Now Tom Donohue, President and CEO, U.S. Chamber of Commerce, is echoing the House GOP in pushing a petroleum industry falsehood designed to scare the public into opposing even modest climate and clean energy legislation (see “House GOP repeat in unison the petroleum industry falsehood that CBO finds the Waxman-Markey bill would raise gasoline prices 77 cents a gallon“).  In a column for the Chamber’s online magazine, Donohue writes:

The Congressional Budget Office estimates that the cost impact could be as much as $0.77 per gallon for gasoline, $0.83 per gallon for jet fuel, and $0.88 per gallon for diesel fuel–all ultimately borne by the consumer.

That scary charge is, as I’ve shown, a complete falsehood.  It comes from the American Petroleum Institute, (see here) which decided to ignore the actual CBO analysis and offer its own instead, claiming it is what CBO found.  The API is a strong opponent of the bill and has been pushing disinformation on global warming for more than a decade.

Let me set the record straight once again.

As a study by 5 national laboratories noted in1998, “$50 per tonne of carbon [$14 a tonne of carbon dioxide] corresponds to 12.5 cents per gallon of gasoline.”

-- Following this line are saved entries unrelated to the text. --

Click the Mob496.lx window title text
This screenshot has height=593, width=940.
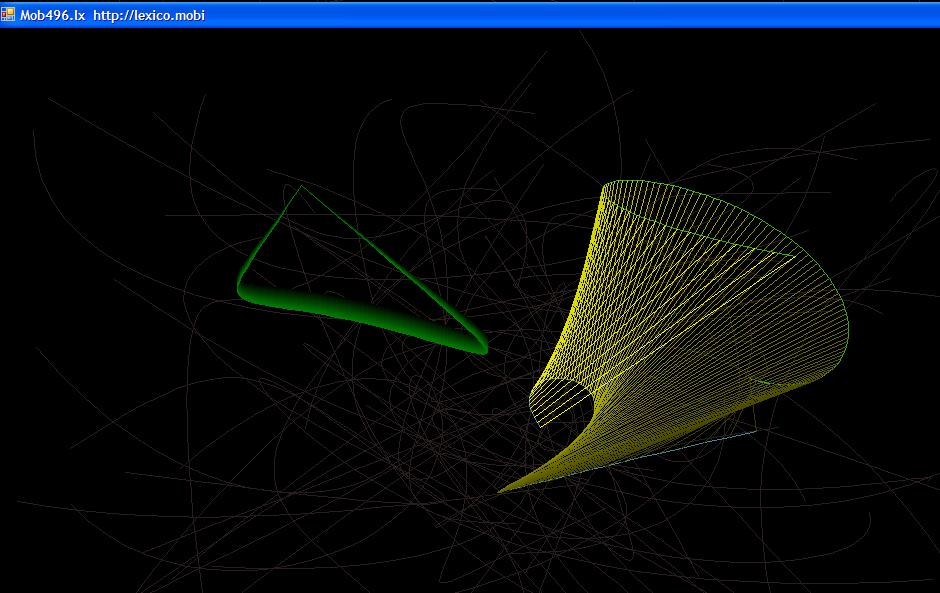tap(52, 15)
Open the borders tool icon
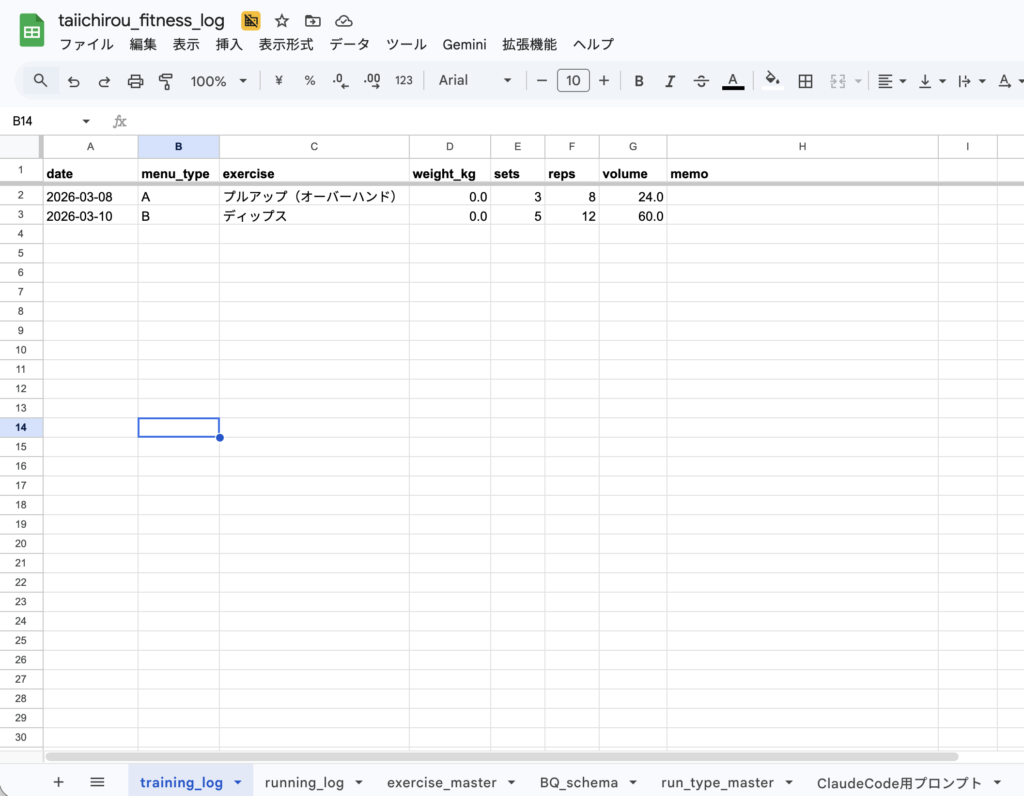The width and height of the screenshot is (1024, 796). 805,81
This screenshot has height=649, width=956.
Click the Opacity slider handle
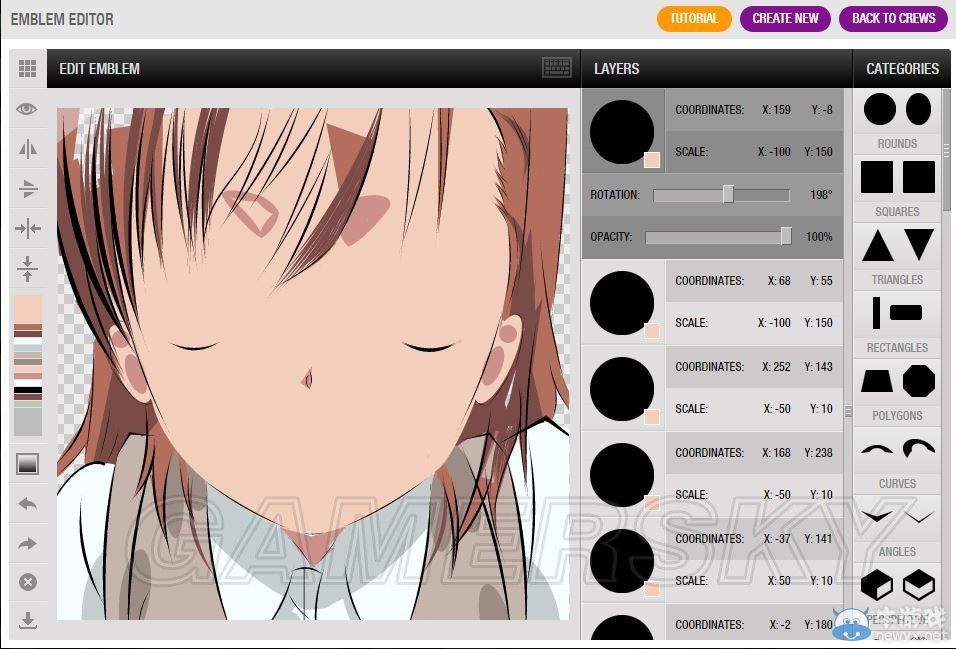786,237
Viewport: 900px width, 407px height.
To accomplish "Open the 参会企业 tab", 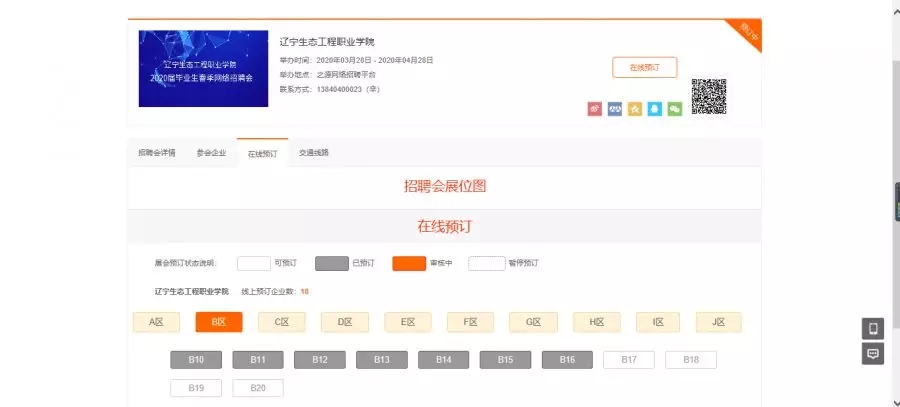I will coord(211,153).
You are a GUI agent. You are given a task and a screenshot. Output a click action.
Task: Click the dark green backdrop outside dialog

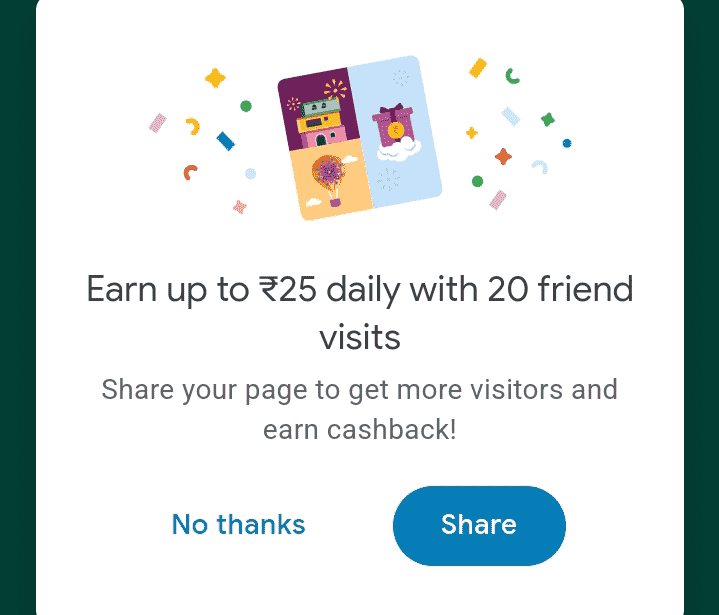17,300
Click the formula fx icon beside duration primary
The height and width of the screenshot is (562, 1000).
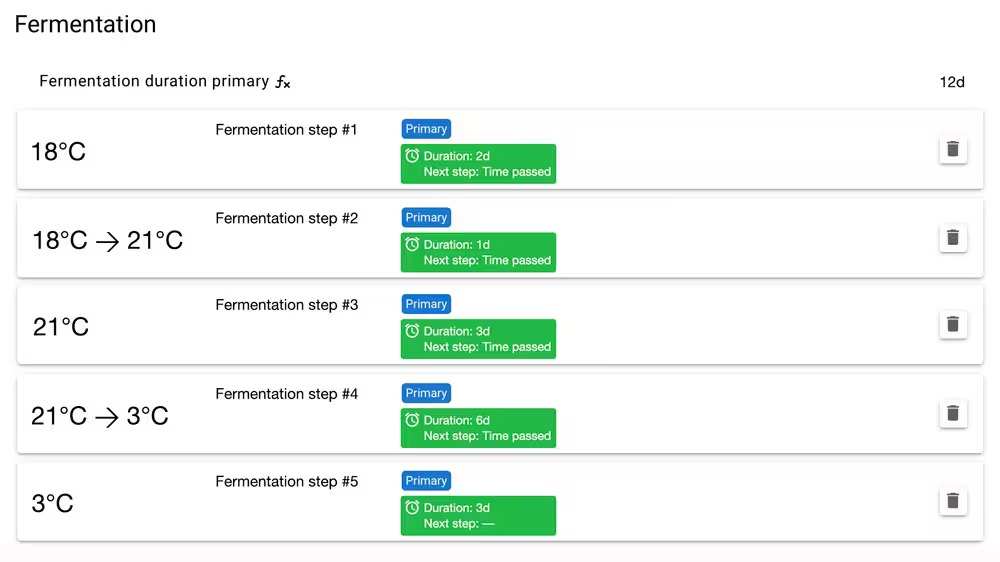[283, 82]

To cause a $.77 increase in gasoline prices, the climate bill would have to result in greenhouse gas allowance prices of some $85 a ton of CO2. Now you can go to Table 3 of the CBO analysis yourself, and you’ll see that CBO estimates the allowance price will hit $26 a ton in 2019 - and that is in actual (not inflation-adjusted) dollars.  In 2008 dollars, that would be closer to $21 to $22.  So in fact the CBO estimates that gasoline prices in 2019 would be about 20 cents a gallon higher than today (in constant dollars). And that’s a lot lower than the price will rise if we don’t take strong action to jumpstart the transition to a cleaner, more efficient energy system.

In fact, CBO found, “Waxman-Markey cuts U.S. GHGs sharply but costs only a postage stamp a day “” without counting the efficiency savings.”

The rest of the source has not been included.